Prove that the error term in the Taylor expansion of \arctan x satisfies the following inequality.

    \[ \arctan(x) = \sum_{k=0}^{n-1} \frac{(-1)^k x^{2k+1}}{2k+1} + E_{2n} (x), \qquad |E_{2n}(x)| \leq \frac{x^{2n+1}}{2n+1}, \quad \text{if } 0 \leq x \leq 1. \]

Proof. To prove this we will work directly from the definition of the error as an integral,

    \[ E_n (x) = \frac{1}{n!} \int_a^x (x-t)^n f^{(n+1)}(t) \, dt. \]
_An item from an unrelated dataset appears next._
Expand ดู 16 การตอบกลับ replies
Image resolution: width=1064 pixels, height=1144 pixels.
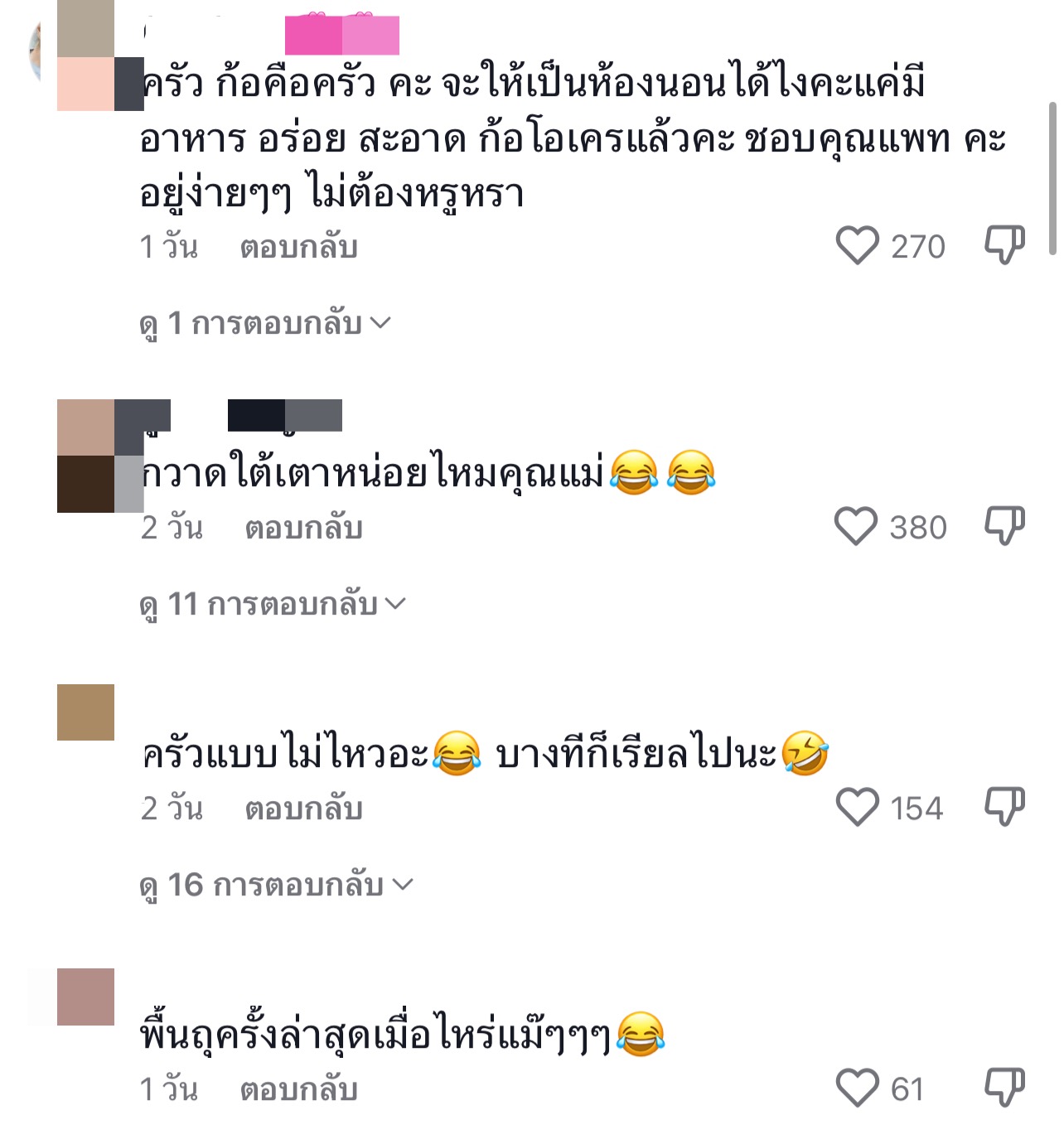point(277,885)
We know for 0 \leq x \leq 1 we have, (we need 0 \leq x \leq 1 for the expansion of \frac{1}{1+x^2} to be valid),

    \begin{align*}  \arctan x &= \int_0^x \frac{1}{1+t^2} \, dt \\[9pt]  &= \int_0^x \left( 1 - t^2 + t^4 - t^6 + \cdots + (-1)^{n-1} t^{2n-2} + \frac{(-1)^n t^{2n}}{1+t^2} \right) \, dt \\[9pt]  &= \int_0^x \left( 1 - t^2 + t^4 - t^6 + \cdots + (-1)^{n-1} t^{2n-2} \right) \, dt + \int_0^x \frac{(-1)^n t^{2n}}{1+t^2} \, dt \\[9pt]  &= \sum_{k=0}^{n-1} \frac{(-1)^k x^{2k+1}}{2k+1} + \int_0^x \frac{(-1)^n t^{2n}}{1+t^2} \, dt \\[9pt]  &= \sum_{k=0}^{n-1} \frac{(-1)^k x^{2k+1}}{2k+1} + E_{2n}(x). \end{align*}

Therefore we have

    \[ E_{2n}(x) = \int_0^x \frac{(-1)^n t^{2n}}{1+t^2}. \]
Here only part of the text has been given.